How is the distance from the James Webb Space telescope to the most distant galaxies measured?[edit]

The distances from our Solar system to the closest stars can be measured by triangulation. Cepheid are used for more remote objects, but how about the galaxies at the edge of the cosmos? Thanks, AboutFace 22 (talk) 20:39, 22 August 2023 (UTC)[reply]

it's not easy! See Cosmic distance ladder. That is used to calibrate Hubble's law which is the main way to estimate the distance to very distant galaxies. NadVolum (talk) 21:26, 22 August 2023 (UTC)[reply]
Maybe it should be noted that at these distances, the estimates are so rough that "from the JWST" is functionally the same as "from Earth", "from the Sun", or even "from the Milky Way". --Stephan Schulz (talk) 12:41, 29 August 2023 (UTC)[reply]
Reminds me of the joke of the guard in the natural history mueum when asked when a dinosaur on display died said sixty six million and four years and three months ago. He'd been told the date when he joined. ;-) Actually when the meteor fell is known fairly accurately, but the distance to distant galaxies is probably a couple of percent off. NadVolum (talk) 17:55, 29 August 2023 (UTC)[reply]

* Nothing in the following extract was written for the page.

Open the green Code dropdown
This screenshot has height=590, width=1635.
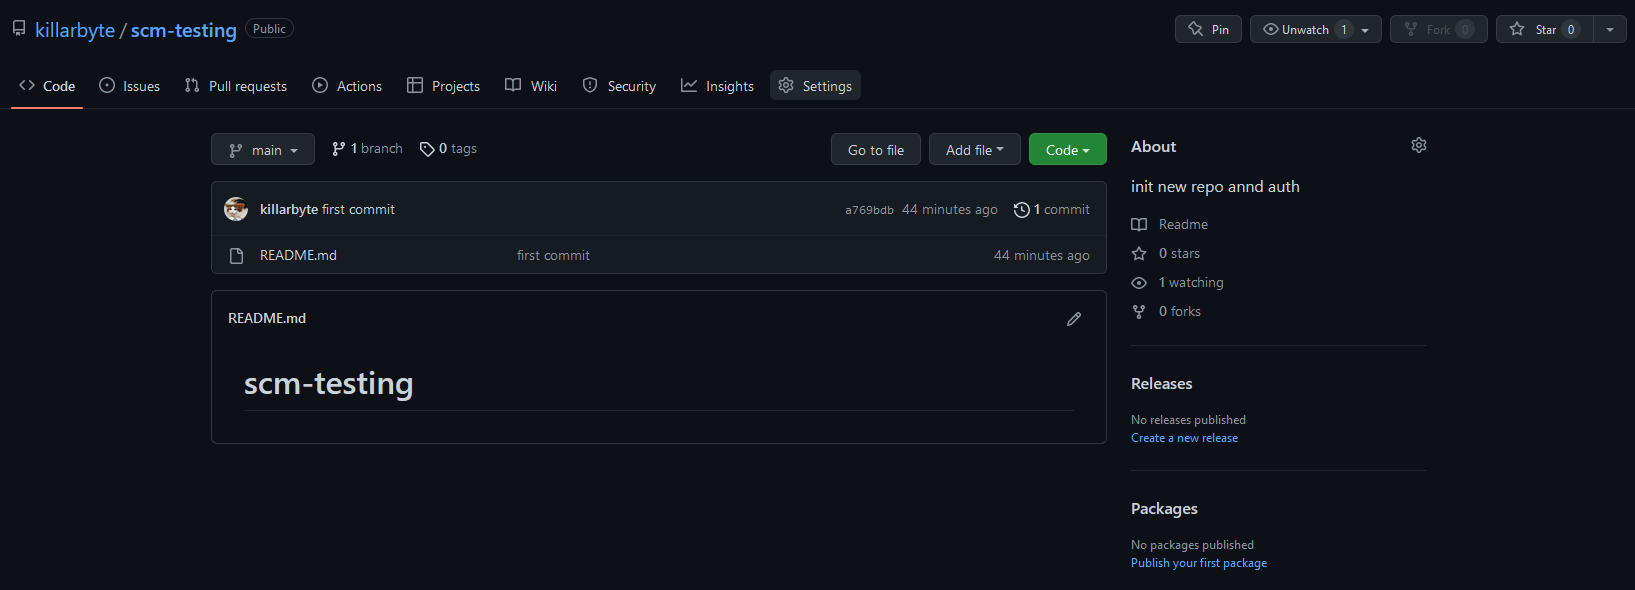click(x=1067, y=149)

Distilling slowly from a bottle in the sun?[edit]

You know those chemical bottles with connectors in the lids to connect tubing? If one was filled with dirty isopropanol and placed in the sun and another was connected to it but placed in the shade, would, over a period of months, you expect the isopropanol to slowly distil from the sun-exposed one to the shaded one? 92.2.123.86 (talk) 23:34, 22 August 2023 (UTC)[reply]

In principle, yes -- however, this will not work if the impurities have a lower boiling point than isopropanol, and/or if they form azeotropes with it. 2601:646:9882:46E0:7C19:FF2A:2EEF:9C07 (talk) 03:34, 23 August 2023 (UTC)[reply]
In particular, methanol: boiling point 64.7 °C (isopropyl alcohol: 80.37 °C). cmɢʟeeτaʟκ 14:31, 24 August 2023 (UTC)[reply]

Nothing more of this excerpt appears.